The DPP-4 inhibitors are the newest class of medications on the market. They help improve a patient’s A1C without causing hypoglycemia. There is a naturally-occurring compound in the body called GLP-1. This compound reduces blood glucose levels, but is itself broken down very quickly. The DPP-4 inhibitors interfere in this breaking-down process, allowing the GLP-1 to stay active in the patient’s system for a longer period of time. Also, these inhibitors only affect the glucose levels when they are high. The advantages of this class of medications are that it does not tend to cause increased weight gain, and has only a positive or neutral effect on the HDL and LDL cholesterol levels. Sitagliptin phosphate (brand name Januvia) is the only currently available DPP-4 inhibitor. Side effects are possible sore throats or respiratory infection, and it is very expensive.
There are two new drugs which have been cleared by the FDA for treating diabetes. These drugs, although not insulin, are injectable. One of them, Pramlintide (brand name Symlin) is a synthetic hormone. This hormone, amylin, is produced by beta cells in the pancreas, just as insulin is. There are three hormones--insulin, amylin, and glucagon—which work together to sustain normal blood glucose levels. When injections of Pramlintide are taken with meals, A1C levels have shown improvement without causing weight gain, or low blood sugar. Nausea is a side effect, although this diminishes over time as patients find their optimum dose.

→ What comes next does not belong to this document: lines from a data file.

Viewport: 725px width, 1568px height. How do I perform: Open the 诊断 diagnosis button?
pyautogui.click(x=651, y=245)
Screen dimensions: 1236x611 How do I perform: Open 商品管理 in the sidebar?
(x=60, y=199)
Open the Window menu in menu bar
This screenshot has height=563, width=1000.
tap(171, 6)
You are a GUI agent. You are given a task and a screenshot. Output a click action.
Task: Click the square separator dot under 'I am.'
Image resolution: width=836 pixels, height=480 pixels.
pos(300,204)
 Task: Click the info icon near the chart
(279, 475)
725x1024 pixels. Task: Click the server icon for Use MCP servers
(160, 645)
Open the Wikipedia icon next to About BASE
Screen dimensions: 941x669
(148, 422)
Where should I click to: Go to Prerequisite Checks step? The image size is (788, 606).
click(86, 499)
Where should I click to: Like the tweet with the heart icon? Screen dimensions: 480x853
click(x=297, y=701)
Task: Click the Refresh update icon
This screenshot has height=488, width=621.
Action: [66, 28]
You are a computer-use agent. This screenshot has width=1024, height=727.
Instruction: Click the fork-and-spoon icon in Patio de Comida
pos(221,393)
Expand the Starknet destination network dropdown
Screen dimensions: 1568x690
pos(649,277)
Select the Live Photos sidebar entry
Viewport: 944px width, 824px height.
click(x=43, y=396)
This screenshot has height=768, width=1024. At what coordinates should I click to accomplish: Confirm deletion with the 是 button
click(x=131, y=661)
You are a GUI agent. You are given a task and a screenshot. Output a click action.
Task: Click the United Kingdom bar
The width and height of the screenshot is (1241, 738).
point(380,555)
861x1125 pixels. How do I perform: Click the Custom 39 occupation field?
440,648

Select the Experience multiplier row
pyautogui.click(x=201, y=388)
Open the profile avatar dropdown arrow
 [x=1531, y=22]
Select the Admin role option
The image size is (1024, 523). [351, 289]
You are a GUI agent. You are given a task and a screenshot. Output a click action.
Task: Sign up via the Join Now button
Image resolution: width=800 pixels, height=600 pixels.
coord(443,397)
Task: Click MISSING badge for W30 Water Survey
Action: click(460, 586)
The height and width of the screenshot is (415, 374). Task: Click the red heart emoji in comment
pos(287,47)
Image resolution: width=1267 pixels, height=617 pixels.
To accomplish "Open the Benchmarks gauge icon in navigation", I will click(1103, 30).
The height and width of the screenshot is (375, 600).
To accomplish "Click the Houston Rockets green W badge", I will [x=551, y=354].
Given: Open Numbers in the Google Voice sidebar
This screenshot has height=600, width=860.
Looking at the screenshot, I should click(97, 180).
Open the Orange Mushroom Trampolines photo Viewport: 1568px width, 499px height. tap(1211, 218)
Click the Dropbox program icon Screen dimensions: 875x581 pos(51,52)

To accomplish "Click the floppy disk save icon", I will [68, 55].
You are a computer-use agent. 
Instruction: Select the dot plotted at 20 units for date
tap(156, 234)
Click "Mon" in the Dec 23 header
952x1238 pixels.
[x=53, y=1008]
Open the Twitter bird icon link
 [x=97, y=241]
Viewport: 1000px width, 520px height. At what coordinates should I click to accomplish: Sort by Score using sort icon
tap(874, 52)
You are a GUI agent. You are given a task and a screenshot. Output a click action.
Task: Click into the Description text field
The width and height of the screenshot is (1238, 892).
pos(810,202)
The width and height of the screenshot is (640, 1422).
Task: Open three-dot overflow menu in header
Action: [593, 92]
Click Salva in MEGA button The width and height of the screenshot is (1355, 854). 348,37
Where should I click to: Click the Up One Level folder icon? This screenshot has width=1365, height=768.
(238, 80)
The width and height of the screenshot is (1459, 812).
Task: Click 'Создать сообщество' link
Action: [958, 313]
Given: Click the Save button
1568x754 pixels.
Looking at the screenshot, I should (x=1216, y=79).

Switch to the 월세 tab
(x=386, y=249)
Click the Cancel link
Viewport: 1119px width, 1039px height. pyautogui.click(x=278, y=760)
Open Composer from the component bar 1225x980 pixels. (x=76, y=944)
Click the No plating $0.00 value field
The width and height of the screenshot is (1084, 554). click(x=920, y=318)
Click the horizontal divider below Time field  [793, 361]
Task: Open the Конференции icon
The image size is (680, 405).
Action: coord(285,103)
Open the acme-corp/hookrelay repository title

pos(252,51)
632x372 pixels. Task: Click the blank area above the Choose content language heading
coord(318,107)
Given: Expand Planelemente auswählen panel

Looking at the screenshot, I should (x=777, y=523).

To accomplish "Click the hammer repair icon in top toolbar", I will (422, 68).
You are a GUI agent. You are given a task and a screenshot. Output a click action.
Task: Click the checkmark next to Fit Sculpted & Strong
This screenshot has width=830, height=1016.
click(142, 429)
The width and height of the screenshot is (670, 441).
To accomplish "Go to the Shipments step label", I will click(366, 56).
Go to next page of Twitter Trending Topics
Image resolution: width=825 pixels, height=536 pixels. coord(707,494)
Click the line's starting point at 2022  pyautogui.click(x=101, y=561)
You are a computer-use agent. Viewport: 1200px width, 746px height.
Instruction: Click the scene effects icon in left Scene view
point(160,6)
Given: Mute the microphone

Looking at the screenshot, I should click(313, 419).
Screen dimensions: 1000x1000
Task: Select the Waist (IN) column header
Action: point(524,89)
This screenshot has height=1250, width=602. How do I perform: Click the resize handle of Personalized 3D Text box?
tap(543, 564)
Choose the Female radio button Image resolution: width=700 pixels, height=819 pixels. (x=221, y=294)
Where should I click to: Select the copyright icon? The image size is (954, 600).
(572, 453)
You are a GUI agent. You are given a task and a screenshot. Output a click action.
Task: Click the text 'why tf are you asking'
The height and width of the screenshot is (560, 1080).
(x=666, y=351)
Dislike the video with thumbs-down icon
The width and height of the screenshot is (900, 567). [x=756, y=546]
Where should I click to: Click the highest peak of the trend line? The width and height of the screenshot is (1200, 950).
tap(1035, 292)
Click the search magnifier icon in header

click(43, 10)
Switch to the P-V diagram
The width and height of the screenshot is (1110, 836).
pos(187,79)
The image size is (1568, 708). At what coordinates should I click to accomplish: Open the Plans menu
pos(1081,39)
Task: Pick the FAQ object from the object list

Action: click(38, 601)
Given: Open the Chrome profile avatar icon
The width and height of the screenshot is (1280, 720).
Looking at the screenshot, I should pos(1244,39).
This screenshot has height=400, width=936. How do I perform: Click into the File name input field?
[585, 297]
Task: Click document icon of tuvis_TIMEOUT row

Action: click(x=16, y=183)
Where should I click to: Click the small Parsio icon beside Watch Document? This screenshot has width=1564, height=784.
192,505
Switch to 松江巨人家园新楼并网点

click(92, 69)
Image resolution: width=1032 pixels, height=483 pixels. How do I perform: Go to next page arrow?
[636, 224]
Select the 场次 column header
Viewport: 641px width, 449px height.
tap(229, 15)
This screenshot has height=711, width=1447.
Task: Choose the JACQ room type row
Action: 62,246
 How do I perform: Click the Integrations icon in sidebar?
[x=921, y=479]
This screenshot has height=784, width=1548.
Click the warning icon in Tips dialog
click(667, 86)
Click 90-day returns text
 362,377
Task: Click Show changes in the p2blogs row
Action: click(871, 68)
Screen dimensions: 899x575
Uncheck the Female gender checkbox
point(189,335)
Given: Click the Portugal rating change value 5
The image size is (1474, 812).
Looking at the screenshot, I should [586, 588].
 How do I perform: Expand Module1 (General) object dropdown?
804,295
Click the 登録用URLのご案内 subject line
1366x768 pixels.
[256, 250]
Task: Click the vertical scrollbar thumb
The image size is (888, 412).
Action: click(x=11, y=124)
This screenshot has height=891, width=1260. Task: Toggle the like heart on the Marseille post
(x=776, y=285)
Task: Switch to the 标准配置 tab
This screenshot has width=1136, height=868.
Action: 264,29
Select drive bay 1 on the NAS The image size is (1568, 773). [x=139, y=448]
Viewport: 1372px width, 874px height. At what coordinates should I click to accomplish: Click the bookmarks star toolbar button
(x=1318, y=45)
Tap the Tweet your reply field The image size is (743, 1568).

The other new injectable drug is actually the first in a new and seventh class of medications for type 2 diabetes. This class is called incretin mimitics, and the drug is Exenatide (brand name Byetta). It is also a synthetic, although not a human hormone. It was first extracted from the saliva of a Gila monster, a poisonous lizard. Exenatide lowers blood glucose levels by increasing insulin secretion. Like the DPP-4 inhibitors, it only lowers blood glucose when the levels are too high, so does not cause hyperglycemia. Like the Pramlintide, nausea is the primary side effect, which again, tends to diminish over time.